Beschluss-Sammlung der WEG

Möglichkeit der Abberufung eines Verwalters wegen des Nichtführens einer Beschluss-Sammlung

Durch das Gesetz zur Änderung des Wohnungseigentumsgesetzes (BGBl. I 2007, 370) erfuhr § 24 WEG mit der Einführung der neuen Absätze 7 und 8 eine wichtige Neuerung. Mit Wirkung ab 01.07.2007 ist von jedem Verwalter eine Beschlusssammlung zu führen. Sie dient der Klarheit und Übersichtlichkeit der Neuregelungen in einer Wohnungseigentümergemeinschaft.

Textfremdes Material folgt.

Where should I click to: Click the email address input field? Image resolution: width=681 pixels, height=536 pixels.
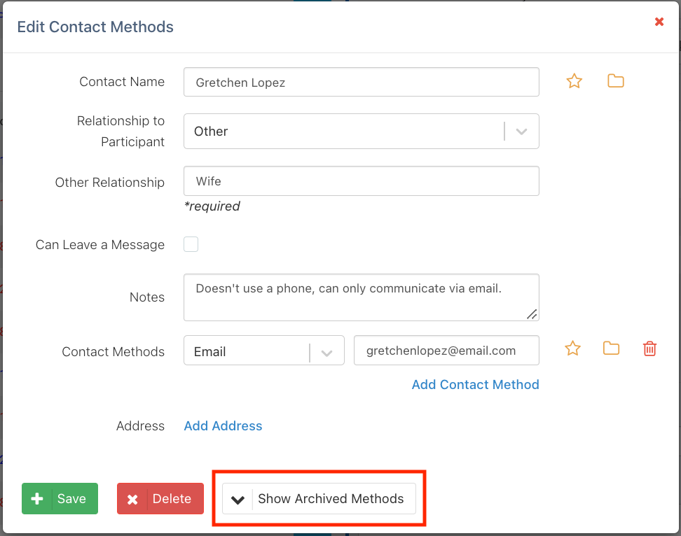coord(446,351)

Bedeutung erhält die Beschlusssammlung gerade deshalb, weil nach der gesetzlichen Neuregelung nicht mehr alle Änderungen in das Grundbuch eingetragen werden müssen. Änderungen der Teilungserklärung beispielsweise bedürfen dieser Eintragung nicht mehr und sind daher nur noch aus der Beschlusssammlung nachzuvollziehen. Insoweit ist es für jeden Interessenten von Bedeutung, welche Beschlüsse gefasst worden sind, um sich schnell über die bestehende Rechtslage informieren zu können.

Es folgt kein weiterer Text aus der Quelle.